Agora mesmo, nesses últimos sete meses, desde que meu filho, Lukas, partiu de nós, vivo sentindo uma depressão doce, controlada pela certeza da eternidade, e apaziguada e aliviada pela companhia dos familiares, amigos, e pelo trabalho. Há dias, no entanto, que me ponho a escrever, atender pessoas, pregar, e trabalhar em todas as demais coisas, porém carregando aquele peso de dor quieta mas que deprime tudo, inclusive o organismo; daí eu ter tido tantas pequenas enfermidades desde que ele partiu.


Lidar com a questão de frente é o que mais ajuda. E tratar o tema como se fosse “dor de dente” ajuda mais ainda.


É dor. Dor como a dor. E é normal que seja assim. Afinal, quem perde alguém tão loucamente amado e não sente dores?


Minha dor, no entanto, é acolhida com tranqüilidade, e choro meus choros com paz, e falo do assunto como creio que ele tem que ser falado: com naturalidade.


As causas da depressão são muitas, e vão desde predisposições genéticas, passam pela constituição psicológica, caminham por dentro do mundo dos traumas e perdas, e podem ser, também, de natureza química, com disfunções na engenharia cerebral ou neurológica. Há também casos de depressão provocada pelo uso excessivo de certas drogas ou álcool.


Alguém pergunta: “E não há depressão de natureza espiritual?” Ora, é claro que também há. No entanto, tais depressões são de natureza diferente, podendo ser apenas o resultado da culpa ou, algumas vezes, de opressão espiritual direta. No entanto, tais casos são raros, sendo, na maioria das vezes, fruto do envolvimento da pessoa com invocações de natureza maligna ou carregada de escuridade espiritual e psicológica.


Ora, mesmo sabendo de todas essas variáveis, se eu tivesse que dar um conselho geral a todos os deprimidos, independentemente da causa da depressão, eu diria o seguinte:


1. Faça de qualquer depressão um bem, simplesmente não gerando associação entre o estado de depressão a qualquer forma de culpa moral. E, caso tenha havido culpa no nascedouro do estado, receba o perdão, creia, e desmoralize a depressão. Ou seja: se ela permanecer, já não será como tristeza para a morte, que é fruto da culpa; mas sim como tristeza para a vida, e que fará melhor e mais doce o coração.


2. Não se fixe na depressão. Deixe que ela se vire sozinha. Dar atenção à depressão é como fazer carinho na tristeza como vício. Portanto, não a negue, mas não a sente no trono de seu ser como senhora de seus sentimentos.


3. Busque a natureza, o ar livre, a praia, a piscina, o sol, o pé no chão, a grama, a terra, as fontes de águas, as atividades físicas, o toque, o amor, o sexo, a companhia de amigos, os papos diferentes, e, sobretudo, descanse no amor de Deus.

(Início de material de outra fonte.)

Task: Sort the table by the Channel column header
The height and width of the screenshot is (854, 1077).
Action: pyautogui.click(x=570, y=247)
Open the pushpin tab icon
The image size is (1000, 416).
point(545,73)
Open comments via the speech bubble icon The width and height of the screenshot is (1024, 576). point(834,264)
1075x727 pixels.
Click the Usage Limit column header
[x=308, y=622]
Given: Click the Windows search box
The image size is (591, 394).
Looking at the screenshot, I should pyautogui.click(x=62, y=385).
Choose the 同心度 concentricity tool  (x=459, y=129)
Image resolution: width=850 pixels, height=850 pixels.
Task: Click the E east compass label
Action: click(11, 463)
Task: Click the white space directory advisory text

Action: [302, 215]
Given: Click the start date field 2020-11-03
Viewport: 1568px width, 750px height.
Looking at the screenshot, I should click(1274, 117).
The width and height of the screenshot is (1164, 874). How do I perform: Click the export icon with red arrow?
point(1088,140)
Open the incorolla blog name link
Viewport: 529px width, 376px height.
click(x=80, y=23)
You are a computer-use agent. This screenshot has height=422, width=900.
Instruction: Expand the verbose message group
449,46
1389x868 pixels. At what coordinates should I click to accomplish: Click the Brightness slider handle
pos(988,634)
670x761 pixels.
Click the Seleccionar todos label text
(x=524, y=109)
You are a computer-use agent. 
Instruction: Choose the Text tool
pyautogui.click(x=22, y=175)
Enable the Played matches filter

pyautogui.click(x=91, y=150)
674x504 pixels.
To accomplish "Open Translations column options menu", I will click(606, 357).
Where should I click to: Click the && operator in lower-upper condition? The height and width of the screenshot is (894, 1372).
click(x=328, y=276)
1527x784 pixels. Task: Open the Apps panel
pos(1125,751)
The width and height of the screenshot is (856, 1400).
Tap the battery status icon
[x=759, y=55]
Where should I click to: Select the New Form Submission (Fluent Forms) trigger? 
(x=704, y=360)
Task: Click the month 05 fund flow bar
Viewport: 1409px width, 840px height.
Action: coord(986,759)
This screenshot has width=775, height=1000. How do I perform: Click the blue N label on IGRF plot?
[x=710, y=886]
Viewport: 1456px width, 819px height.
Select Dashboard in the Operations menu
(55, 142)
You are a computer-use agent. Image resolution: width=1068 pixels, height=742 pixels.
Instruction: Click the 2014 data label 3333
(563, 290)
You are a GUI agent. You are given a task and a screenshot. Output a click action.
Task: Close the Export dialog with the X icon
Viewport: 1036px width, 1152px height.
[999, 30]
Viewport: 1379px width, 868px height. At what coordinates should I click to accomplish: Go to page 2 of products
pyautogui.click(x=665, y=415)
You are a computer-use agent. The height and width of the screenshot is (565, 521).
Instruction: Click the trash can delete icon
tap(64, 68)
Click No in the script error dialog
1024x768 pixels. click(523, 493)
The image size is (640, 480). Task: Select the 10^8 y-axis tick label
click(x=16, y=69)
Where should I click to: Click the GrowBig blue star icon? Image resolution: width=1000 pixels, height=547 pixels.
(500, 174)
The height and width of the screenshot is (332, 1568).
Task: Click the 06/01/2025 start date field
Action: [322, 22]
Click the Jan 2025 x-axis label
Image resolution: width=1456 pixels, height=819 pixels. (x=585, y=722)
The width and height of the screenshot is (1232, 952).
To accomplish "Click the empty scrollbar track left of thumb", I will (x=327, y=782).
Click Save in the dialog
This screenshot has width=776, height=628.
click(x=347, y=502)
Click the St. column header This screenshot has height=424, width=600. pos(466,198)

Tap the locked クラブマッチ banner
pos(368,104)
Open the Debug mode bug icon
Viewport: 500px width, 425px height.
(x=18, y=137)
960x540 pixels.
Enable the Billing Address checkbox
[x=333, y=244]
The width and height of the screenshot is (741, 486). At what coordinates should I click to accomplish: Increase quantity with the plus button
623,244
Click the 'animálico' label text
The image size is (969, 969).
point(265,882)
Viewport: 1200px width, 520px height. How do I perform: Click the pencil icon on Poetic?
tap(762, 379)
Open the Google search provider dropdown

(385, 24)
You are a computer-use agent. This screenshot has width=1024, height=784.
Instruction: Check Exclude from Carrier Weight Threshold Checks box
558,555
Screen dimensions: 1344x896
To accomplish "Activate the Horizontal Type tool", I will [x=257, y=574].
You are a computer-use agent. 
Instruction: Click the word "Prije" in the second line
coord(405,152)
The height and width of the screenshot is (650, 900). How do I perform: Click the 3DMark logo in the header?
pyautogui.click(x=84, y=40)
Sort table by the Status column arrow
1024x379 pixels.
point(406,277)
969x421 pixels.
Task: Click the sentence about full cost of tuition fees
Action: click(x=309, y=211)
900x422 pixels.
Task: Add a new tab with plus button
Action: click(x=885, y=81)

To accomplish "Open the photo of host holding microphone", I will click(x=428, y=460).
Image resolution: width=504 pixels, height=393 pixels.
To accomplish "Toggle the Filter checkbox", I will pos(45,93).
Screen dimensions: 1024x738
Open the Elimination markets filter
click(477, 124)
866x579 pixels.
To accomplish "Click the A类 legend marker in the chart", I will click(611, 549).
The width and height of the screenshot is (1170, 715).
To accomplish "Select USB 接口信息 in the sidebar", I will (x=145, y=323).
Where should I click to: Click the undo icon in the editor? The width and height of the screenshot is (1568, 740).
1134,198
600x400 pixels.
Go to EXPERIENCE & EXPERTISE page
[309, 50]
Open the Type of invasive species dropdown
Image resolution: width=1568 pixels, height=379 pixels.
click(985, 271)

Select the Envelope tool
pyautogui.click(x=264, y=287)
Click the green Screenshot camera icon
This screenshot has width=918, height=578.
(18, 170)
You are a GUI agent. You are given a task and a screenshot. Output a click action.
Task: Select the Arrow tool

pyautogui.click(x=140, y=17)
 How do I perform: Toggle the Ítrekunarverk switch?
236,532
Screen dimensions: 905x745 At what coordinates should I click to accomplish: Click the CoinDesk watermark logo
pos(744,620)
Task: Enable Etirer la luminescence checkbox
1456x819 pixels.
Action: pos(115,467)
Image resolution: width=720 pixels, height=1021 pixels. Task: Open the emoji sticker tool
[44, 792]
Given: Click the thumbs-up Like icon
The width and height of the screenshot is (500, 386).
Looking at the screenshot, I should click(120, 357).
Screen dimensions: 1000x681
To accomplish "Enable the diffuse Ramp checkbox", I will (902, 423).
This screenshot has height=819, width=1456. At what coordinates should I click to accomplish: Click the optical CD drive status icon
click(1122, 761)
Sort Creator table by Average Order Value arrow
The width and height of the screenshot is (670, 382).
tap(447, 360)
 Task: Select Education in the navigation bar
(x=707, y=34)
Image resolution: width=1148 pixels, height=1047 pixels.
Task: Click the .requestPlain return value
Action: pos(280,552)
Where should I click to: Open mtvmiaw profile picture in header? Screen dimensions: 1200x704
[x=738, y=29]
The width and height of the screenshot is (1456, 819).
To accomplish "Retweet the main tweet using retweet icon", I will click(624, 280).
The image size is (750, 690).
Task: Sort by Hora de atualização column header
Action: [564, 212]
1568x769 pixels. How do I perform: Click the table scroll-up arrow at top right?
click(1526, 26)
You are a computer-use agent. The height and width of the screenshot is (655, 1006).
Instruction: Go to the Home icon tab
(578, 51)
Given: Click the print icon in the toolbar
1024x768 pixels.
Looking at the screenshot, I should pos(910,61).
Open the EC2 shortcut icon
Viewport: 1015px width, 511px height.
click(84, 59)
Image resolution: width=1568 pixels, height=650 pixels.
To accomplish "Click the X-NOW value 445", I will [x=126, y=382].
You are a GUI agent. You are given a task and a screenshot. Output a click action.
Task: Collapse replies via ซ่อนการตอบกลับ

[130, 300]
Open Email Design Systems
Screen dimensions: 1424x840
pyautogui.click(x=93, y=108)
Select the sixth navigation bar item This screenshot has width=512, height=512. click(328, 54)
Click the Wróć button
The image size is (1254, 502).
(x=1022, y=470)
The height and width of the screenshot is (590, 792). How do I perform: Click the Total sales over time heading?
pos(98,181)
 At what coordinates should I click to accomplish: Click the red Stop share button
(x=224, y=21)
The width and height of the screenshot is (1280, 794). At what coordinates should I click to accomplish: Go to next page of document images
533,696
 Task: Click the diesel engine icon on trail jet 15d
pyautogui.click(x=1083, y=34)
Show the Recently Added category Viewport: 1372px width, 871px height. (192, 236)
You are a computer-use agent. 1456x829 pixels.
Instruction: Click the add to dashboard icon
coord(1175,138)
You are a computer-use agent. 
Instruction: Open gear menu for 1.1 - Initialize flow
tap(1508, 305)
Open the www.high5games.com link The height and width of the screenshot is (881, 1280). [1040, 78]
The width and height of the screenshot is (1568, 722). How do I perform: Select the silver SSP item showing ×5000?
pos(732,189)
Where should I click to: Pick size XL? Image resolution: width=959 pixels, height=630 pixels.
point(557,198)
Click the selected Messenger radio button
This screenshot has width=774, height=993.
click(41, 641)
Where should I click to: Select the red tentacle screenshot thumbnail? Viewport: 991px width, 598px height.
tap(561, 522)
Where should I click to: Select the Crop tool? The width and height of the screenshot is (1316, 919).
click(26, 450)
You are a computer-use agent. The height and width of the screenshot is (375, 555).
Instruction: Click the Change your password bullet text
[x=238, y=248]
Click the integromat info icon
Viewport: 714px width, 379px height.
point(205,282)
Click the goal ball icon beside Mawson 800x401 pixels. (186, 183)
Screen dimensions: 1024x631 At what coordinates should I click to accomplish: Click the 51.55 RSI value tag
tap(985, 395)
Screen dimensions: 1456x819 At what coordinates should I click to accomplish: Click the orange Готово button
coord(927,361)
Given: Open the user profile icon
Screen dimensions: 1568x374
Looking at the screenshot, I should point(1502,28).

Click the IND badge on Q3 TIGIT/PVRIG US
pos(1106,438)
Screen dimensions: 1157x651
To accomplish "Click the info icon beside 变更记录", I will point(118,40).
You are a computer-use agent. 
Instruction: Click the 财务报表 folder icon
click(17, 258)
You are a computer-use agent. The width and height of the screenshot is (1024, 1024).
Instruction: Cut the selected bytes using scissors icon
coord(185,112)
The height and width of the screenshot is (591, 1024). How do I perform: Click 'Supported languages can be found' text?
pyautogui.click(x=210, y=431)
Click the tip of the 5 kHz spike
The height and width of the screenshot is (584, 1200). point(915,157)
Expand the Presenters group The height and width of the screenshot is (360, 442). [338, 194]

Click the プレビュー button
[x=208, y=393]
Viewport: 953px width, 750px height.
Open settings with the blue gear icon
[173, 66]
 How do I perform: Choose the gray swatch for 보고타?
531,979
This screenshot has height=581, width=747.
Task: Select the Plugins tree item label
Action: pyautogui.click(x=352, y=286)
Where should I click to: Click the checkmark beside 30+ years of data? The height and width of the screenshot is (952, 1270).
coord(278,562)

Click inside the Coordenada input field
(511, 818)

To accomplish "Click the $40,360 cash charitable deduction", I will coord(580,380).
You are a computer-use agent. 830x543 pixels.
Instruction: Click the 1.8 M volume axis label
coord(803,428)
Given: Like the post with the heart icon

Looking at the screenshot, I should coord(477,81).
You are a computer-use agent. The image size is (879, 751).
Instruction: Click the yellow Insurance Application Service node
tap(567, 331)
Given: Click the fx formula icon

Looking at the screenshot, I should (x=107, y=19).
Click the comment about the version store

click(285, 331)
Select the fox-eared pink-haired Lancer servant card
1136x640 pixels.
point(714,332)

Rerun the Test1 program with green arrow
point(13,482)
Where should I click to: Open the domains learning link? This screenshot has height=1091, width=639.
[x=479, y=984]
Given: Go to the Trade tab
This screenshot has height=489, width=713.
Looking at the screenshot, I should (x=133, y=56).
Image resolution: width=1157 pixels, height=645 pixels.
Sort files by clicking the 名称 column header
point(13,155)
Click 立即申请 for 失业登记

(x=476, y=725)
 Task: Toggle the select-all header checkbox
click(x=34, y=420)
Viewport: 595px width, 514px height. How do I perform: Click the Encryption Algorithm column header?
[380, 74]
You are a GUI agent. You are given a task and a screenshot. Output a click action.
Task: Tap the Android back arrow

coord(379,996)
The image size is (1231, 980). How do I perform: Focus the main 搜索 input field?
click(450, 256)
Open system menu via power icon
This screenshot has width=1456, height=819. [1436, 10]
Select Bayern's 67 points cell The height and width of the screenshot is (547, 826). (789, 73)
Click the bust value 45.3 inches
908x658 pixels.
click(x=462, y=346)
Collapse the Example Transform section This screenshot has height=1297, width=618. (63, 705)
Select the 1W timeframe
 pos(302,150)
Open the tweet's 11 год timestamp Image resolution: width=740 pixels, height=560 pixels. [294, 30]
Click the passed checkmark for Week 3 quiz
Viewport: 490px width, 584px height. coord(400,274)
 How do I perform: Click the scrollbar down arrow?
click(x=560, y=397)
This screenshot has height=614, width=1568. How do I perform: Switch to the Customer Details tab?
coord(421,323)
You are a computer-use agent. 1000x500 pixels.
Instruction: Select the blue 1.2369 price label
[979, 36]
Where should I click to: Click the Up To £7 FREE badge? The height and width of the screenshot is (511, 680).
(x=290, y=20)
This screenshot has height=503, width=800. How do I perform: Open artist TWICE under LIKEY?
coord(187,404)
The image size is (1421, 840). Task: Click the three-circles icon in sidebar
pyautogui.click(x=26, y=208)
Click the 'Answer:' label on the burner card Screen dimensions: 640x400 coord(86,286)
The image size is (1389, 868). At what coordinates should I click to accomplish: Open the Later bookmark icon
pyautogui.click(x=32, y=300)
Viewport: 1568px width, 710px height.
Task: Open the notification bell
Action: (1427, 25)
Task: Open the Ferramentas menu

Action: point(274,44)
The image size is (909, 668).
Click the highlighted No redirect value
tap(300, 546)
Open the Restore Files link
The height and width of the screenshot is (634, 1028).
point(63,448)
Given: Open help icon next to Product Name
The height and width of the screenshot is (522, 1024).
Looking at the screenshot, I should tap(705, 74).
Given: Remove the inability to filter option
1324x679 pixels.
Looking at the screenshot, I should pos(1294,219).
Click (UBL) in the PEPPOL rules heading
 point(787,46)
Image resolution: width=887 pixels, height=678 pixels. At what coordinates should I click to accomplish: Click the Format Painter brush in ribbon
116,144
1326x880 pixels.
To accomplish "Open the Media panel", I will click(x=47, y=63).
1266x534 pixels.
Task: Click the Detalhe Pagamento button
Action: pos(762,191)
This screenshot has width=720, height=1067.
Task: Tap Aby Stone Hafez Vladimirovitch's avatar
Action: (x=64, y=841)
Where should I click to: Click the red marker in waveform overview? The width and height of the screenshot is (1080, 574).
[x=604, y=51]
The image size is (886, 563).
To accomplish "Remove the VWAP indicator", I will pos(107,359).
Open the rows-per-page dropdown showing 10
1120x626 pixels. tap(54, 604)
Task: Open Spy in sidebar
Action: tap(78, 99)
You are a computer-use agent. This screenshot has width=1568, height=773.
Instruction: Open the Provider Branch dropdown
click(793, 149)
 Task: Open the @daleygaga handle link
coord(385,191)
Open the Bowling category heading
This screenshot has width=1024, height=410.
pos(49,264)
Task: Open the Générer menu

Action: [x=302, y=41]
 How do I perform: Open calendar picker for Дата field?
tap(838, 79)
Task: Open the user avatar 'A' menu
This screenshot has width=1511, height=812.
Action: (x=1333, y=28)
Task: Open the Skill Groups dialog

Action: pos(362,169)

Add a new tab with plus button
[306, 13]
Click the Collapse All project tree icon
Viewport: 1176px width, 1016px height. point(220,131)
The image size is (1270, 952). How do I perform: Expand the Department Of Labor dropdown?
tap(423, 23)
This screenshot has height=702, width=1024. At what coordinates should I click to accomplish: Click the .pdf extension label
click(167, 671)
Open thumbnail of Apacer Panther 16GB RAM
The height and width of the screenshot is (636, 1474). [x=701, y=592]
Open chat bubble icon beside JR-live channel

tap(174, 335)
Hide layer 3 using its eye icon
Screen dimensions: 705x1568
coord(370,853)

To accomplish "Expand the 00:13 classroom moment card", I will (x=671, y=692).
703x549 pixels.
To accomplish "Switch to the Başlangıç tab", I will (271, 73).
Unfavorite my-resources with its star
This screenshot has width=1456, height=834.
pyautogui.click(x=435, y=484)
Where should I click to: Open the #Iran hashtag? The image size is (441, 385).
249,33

Sei que uma pessoa deprimida quer se prender dentro do quarto, fechar a janela e se enterrar na escuridão, noite e dia. No entanto, pela minha experiência— tanto em mim mesmo como observando a praticidade deste conselho em outros—, verifico que a natureza e a volta aos elementos básicos da criação têm um poder enorme na cura e restauração das energias psíquicas e vitais, fazendo com que pelo menos 50% do problema comece a se esvair.


4. Não fique com pena de você. Depressão ama autopiedade. Olhe para a depressão como um estado criativo, e não como algo paralisante. Sempre tratei a depressão com criatividade. Quando me deprimi em razão da violação da “lei interior” (conforme falei acima), escrevi o livro “Oração para Viver e Morrer”. Quando os céus caíram sobre minha cabeça (98-99), escrevi “Nephilim”, e, logo depois, “Tábuas de Eva”. Quando mudei para Copacabana em 2001 e me senti deprimido por muitas coisas (ainda reflexo do desabamento celestial de 98-99), escrevi “O Enigma da Graça”. E quando meu filho partiu, mergulhei de cabeça aqui no site e escrevi … escrevi… escrevi…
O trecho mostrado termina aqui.